▸ **WHAT YOU WILL DO**
Output each record exactly as given. Leave out every picture.

++++++++++

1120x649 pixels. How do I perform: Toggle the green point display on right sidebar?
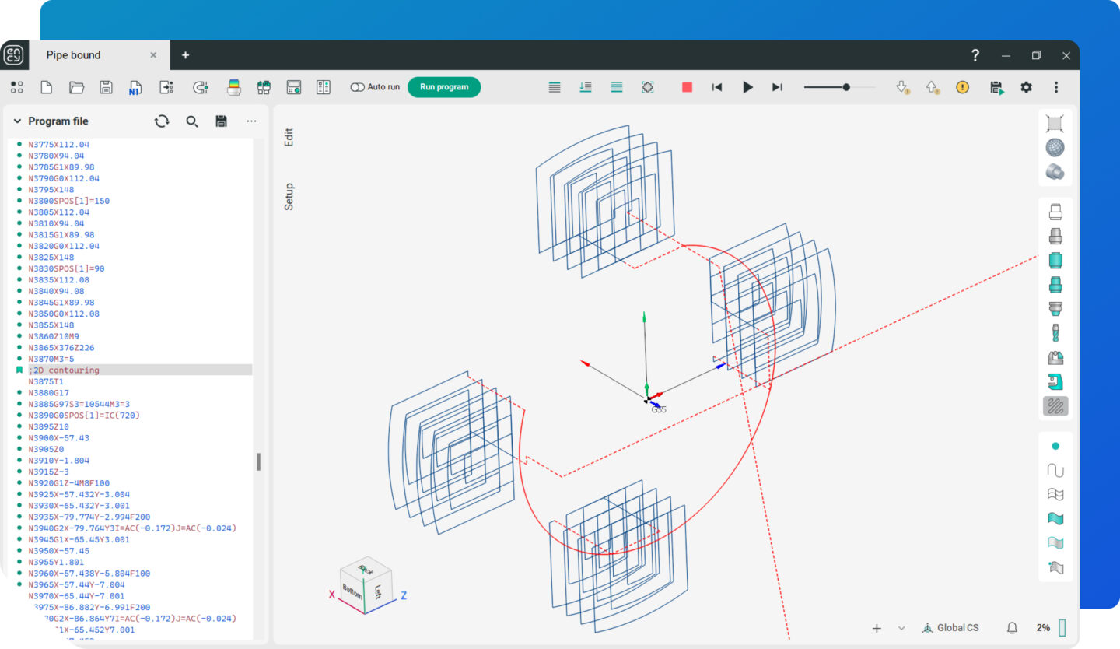1055,445
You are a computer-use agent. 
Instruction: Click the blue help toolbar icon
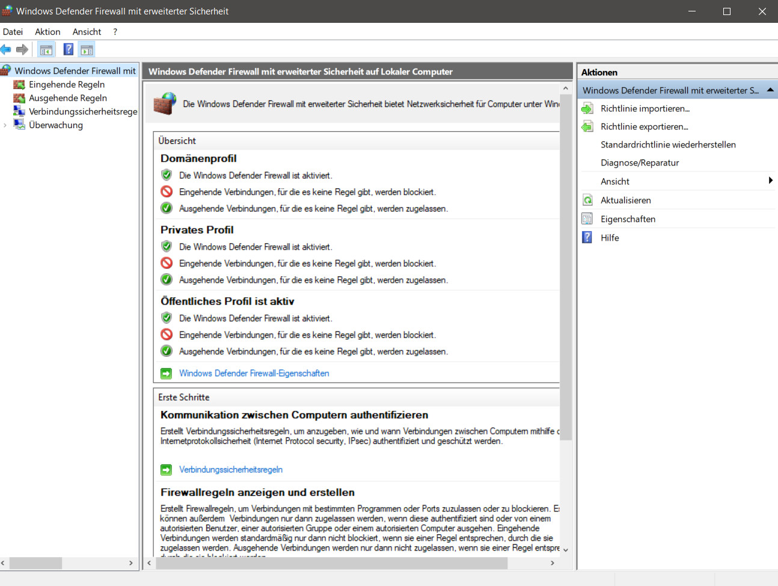click(x=69, y=49)
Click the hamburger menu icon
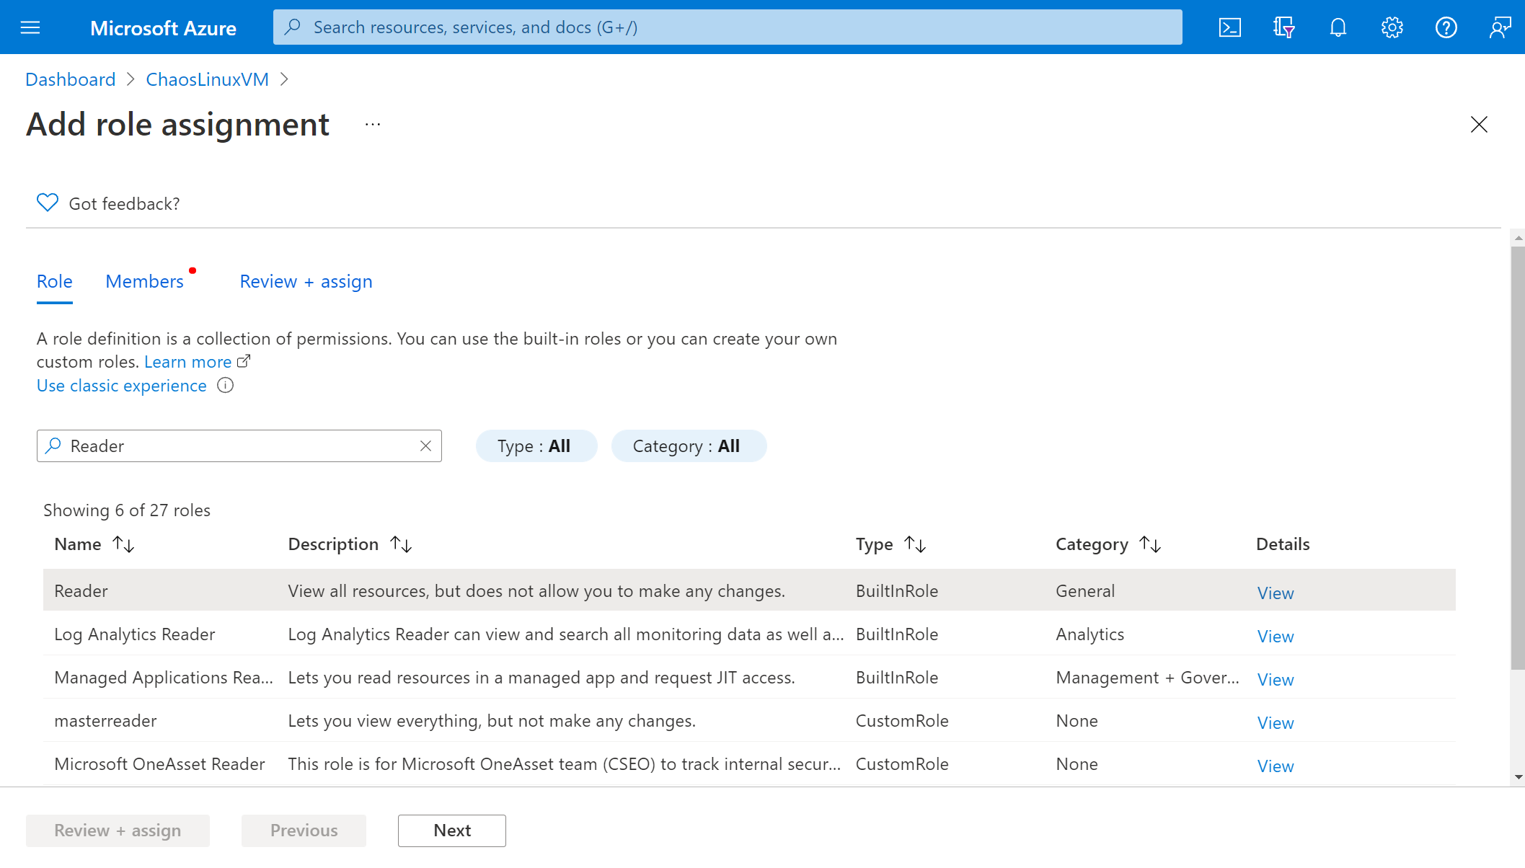Image resolution: width=1525 pixels, height=868 pixels. pyautogui.click(x=28, y=27)
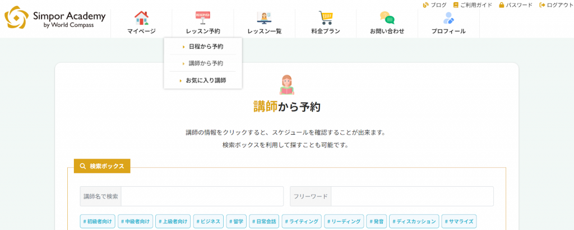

++++++++++

▸ **RESPONSE AREA**
1120x649 pixels. How do I perform: Toggle the green point display on right sidebar?
1055,445
You are a computer-use agent. 
Instruction: Click the blue help toolbar icon
click(x=69, y=49)
Click the hamburger menu icon
Image resolution: width=1525 pixels, height=868 pixels. pyautogui.click(x=28, y=27)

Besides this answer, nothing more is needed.